La noche era fresca a pesar de las antorchas. Gabriel notó cómo sus propias tetillas se ponían de punta. Su anfitrión las miró de reojo, y Gabriel comprendió las sensaciones raras que estaba experimentando en diversos lugares de su anatomía.

La persona en cuya mente y cuyo cuerpo se había incrustado en silenciosa simbiosis era una mujer.

«Y bastante joven», pensó Gabriel, juzgando por su piel y el aspecto de sus pechos. A Gabriel se le habían erguido las tetillas de frío en muchas ocasiones, pero aquella impresión era más intensa, dolorosa y placentera al mismo tiempo. Sin embargo, lo más extraño para él era lo que tenía entre las piernas y lo que a la vez le faltaba, la sorda y palpitante presencia / ausencia de algo que no alcanzaba a comprender.

El aire estaba empapado de olores. Las maderas aromáticas y la resina que ardían en antorchas y pebeteros, el sudor mezclado con el aceite que impregnaba cabelleras y pieles, perfumado a su vez con rosa, mirto o canela. El yeso húmedo de una pared recién blanqueada. El aroma pungente del ozono en la atmósfera, presagiando tormenta.

Entonces captó otro olor dulzón y pesado. Desagradable para Gabriel, neutral para su anfitriona. Olor a establo. La joven se dio la vuelta.

Un toro enorme, negro como la noche, entró en el patio por una puerta de madera claveteada cuyos batientes se acababan de abrir. El animal emitió un mugido ronco y profundo y cargó contra ella. No era un toro de lidia, pero tampoco un buey ni un cabestro, sino un semental agresivo y con instinto de embestida, armado de cuernos ceñidos con guirnaldas de oro y tan largos y aguzados como espadas.

La joven no tenía recuerdos. Era como si acabara de nacer en aquel momento. Sin embargo, obedeciendo a un instinto grabado en algún rincón inaccesible de su ser, se puso de puntillas y danzó en el sitio, con las manos en alto y el corazón palpitando como un timbal. Gabriel quiso gritarle que se apartara, que huyera, pero ella aguantó mientras el toro se le venía encima con la inercia de un furgón blindado sin frenos.

En el último momento, la muchacha se revolvió sobre sí misma como una peonza, acompañando el giro con una torsión de cintura. El cuerno derecho del toro pasó a apenas dos dedos de su cuerpo y Gabriel sintió su aliento húmedo y caliente en la piel del costado.

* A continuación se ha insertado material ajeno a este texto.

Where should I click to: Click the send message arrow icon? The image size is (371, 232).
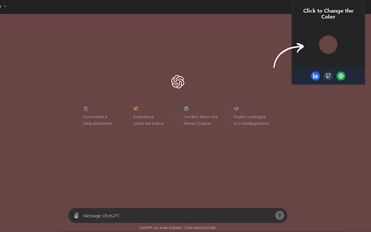tap(279, 215)
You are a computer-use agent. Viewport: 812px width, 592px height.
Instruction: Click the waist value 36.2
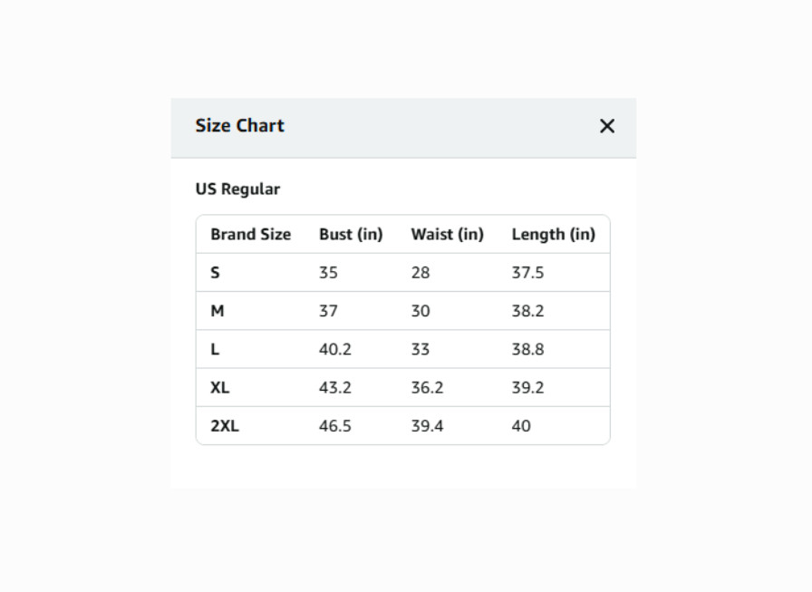click(427, 387)
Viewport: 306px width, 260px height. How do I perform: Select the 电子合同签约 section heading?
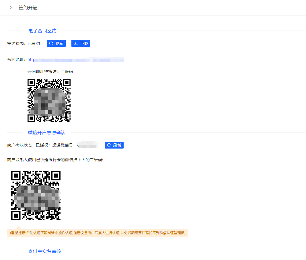coord(42,31)
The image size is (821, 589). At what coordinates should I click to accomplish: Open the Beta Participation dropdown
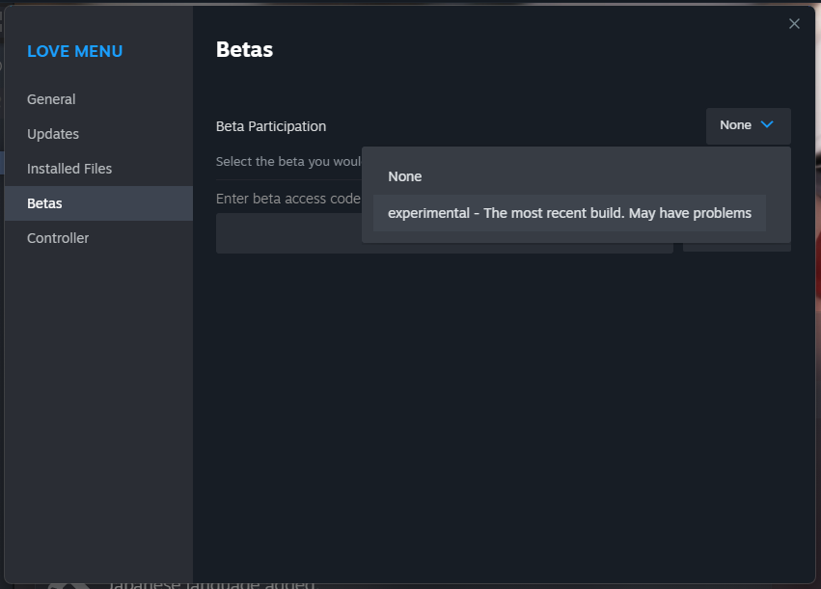coord(748,125)
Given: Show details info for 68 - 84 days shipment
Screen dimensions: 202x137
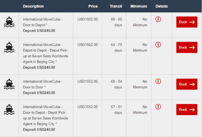Looking at the screenshot, I should pyautogui.click(x=158, y=82).
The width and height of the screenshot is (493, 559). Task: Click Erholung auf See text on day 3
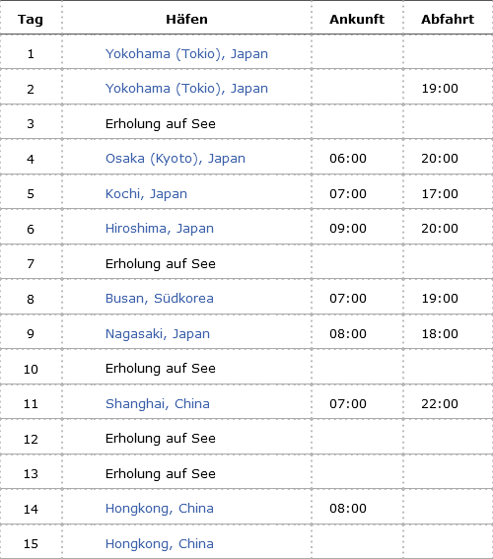coord(161,123)
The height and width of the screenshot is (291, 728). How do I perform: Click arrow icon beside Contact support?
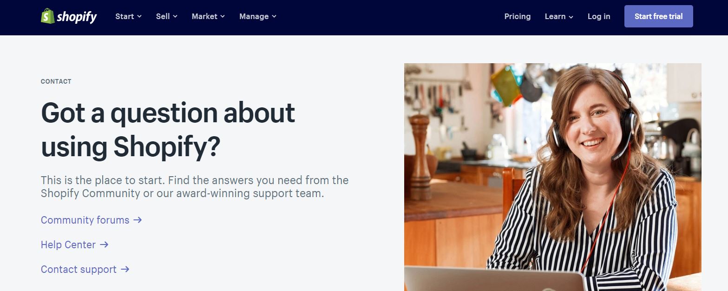(125, 269)
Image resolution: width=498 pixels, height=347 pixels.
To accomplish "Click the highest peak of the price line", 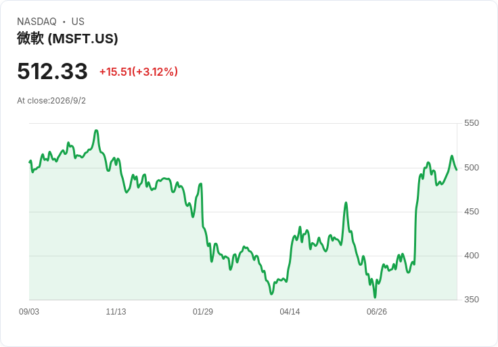I will click(97, 131).
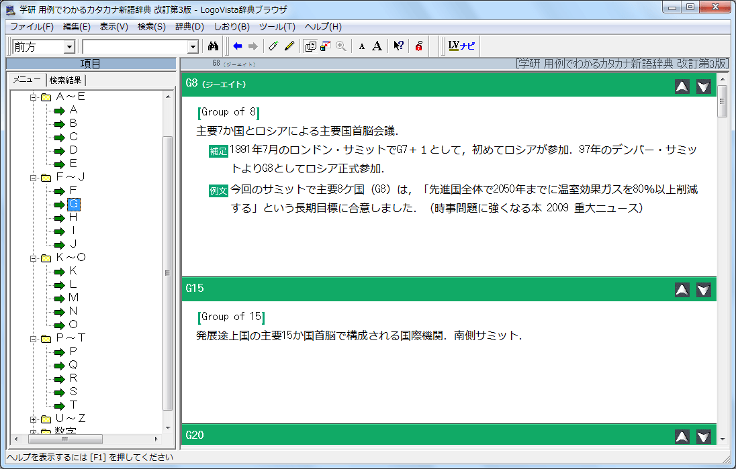Open the LV Navi button
This screenshot has height=469, width=736.
tap(461, 46)

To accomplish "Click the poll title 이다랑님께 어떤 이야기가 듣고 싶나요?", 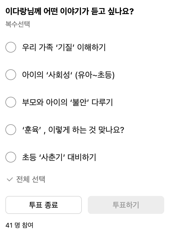I will pyautogui.click(x=70, y=11).
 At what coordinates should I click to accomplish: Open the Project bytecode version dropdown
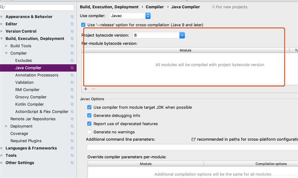point(159,35)
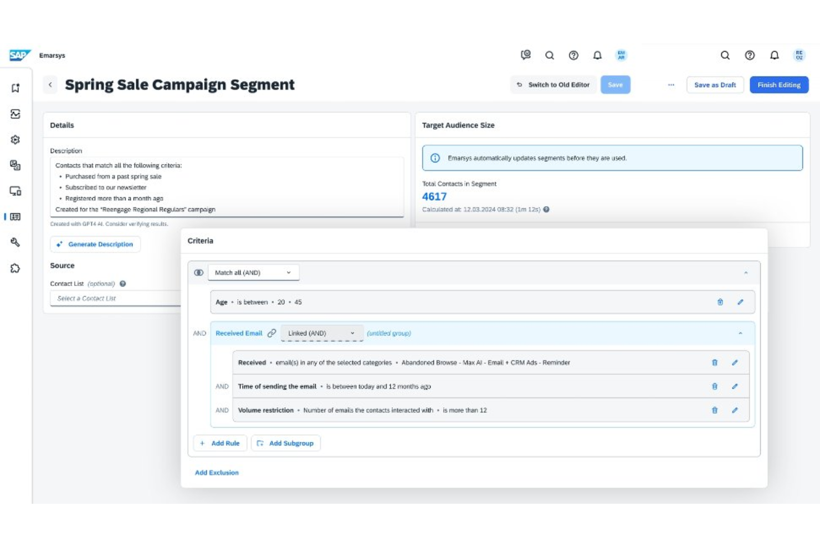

En la balaustrada superior del patio se oyeron chillidos de terror y excitación, seguidos por un «ooohh» de alivio y admiración que no necesitaba traducción.

– ¡Kiru, bien! ¡Kiru, bien! -gritaron varias voces, y Gabriel y su anfitriona comprendieron que aquél era su nombre.

La muchacha se apartó del toro y las ajorcas que rodeaban sus tobillos tintinearon como cascabeles. Un extraño calor corrió por su vientre, mezcla de miedo, emoción y placer al oírse aclamada por la gente.